The most recent value of the derivatives market from the Bank for International Settlements in Switzerland, as of June 2008, is about 650 trillion dollars. If we take the value of all the stocks on all the stock markets, the value of all the publicly traded companies, and add them up, we get about 30 trillion dollars or less than 1/20 of the value of all outstanding derivative contracts.
What does this mean? These contracts are bets on the rise and fall of commodity prices, stock prices, weather; whether or not someone can pay someone else (a naked credit default swap) and anything else the wizards of Wall Street can bet upon.
In a worst case financial melt-down, the gaping maw of derivatives will consume all the world's wealth and still only be satisfied to the tune of 1/20 of all existing debt. The wealth consumed by the derivatives payouts is not destroyed, it is relocated, transferred from the many to the few who are on the payout end of these contracts.
If we do not zero-out the worst of these contracts, we will see the greatest wealth redistribution in history. When the trigger on a derivative is pulled, it is pulled based on some underlying asset, or ability to pay, failing a test written into the contract. Since the value of the contracts vastly exceeds the world's wealth, we have many bets with full value payout placed on the same base asset or action.

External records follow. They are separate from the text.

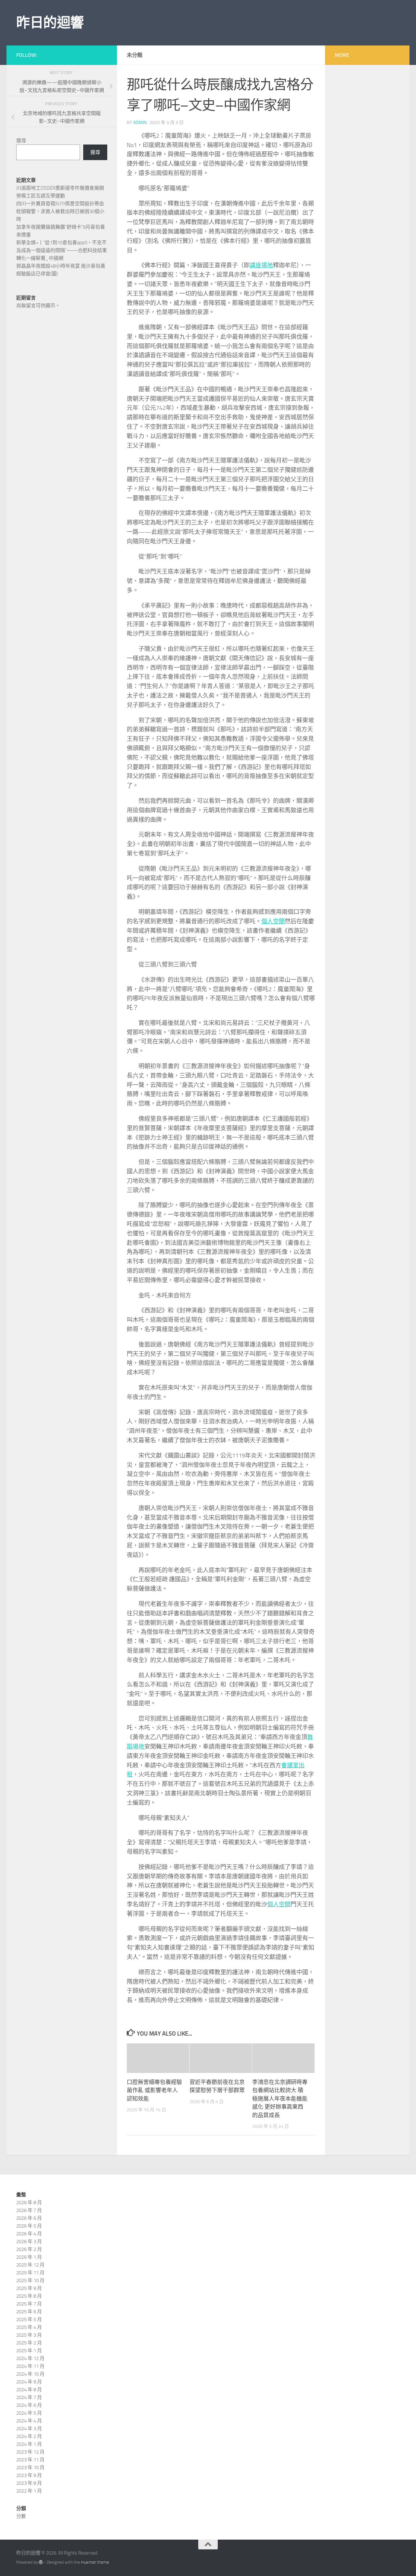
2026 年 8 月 (29, 2202)
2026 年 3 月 (29, 2241)
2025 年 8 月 (29, 2296)
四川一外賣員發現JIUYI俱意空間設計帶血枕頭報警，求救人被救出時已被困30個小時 (60, 211)
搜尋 (21, 141)
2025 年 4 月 (29, 2327)
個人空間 (273, 921)
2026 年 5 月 (29, 2226)
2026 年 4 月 (29, 2234)
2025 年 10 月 (30, 2280)
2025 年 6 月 (29, 2312)
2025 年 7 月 (29, 2304)
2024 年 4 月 (29, 2421)
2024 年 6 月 (29, 2405)
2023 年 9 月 (29, 2475)
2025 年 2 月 (29, 2343)
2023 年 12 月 (30, 2452)
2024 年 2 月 (29, 2436)
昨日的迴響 (50, 23)
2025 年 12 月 (30, 2265)
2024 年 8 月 (29, 2390)
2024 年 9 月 (29, 2382)
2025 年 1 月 (29, 2351)
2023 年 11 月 (30, 2460)
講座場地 (261, 265)
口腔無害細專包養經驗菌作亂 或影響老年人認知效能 (154, 2090)
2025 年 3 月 (29, 2335)
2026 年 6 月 (29, 2218)
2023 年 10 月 (30, 2467)
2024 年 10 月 (30, 2374)
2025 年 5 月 (29, 2319)
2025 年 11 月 (30, 2273)
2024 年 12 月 (30, 2358)
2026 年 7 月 (29, 2210)
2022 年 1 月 (29, 2491)
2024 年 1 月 (29, 2444)
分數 (21, 2516)
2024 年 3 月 (29, 2428)
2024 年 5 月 (29, 2413)
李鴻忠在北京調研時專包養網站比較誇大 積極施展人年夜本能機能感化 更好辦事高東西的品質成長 (279, 2098)
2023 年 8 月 (29, 2483)
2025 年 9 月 (29, 2288)
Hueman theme (95, 2562)
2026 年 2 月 (29, 2249)
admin (140, 122)
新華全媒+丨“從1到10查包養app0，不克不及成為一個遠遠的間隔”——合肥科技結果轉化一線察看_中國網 (61, 250)
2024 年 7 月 (29, 2397)
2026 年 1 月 (29, 2257)
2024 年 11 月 (30, 2366)
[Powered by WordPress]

To survive this downturn, we must consider zeroing-out the worst of these derivative contracts. When Lehman Brothers failed, the underlying assets for 100's of billions of dollars worth of derivative contracts was destroyed. The shock waves from this, one of the smaller investment banks, failure caused world-wide lending to freeze-up solid. We can not afford one of the larger banks to collapse without first dealing with derivatives.
Once the nuclear weapon of the financial world, the derivative contract, is defused, we can start to unwind the failing banks and begin a true economic recovery.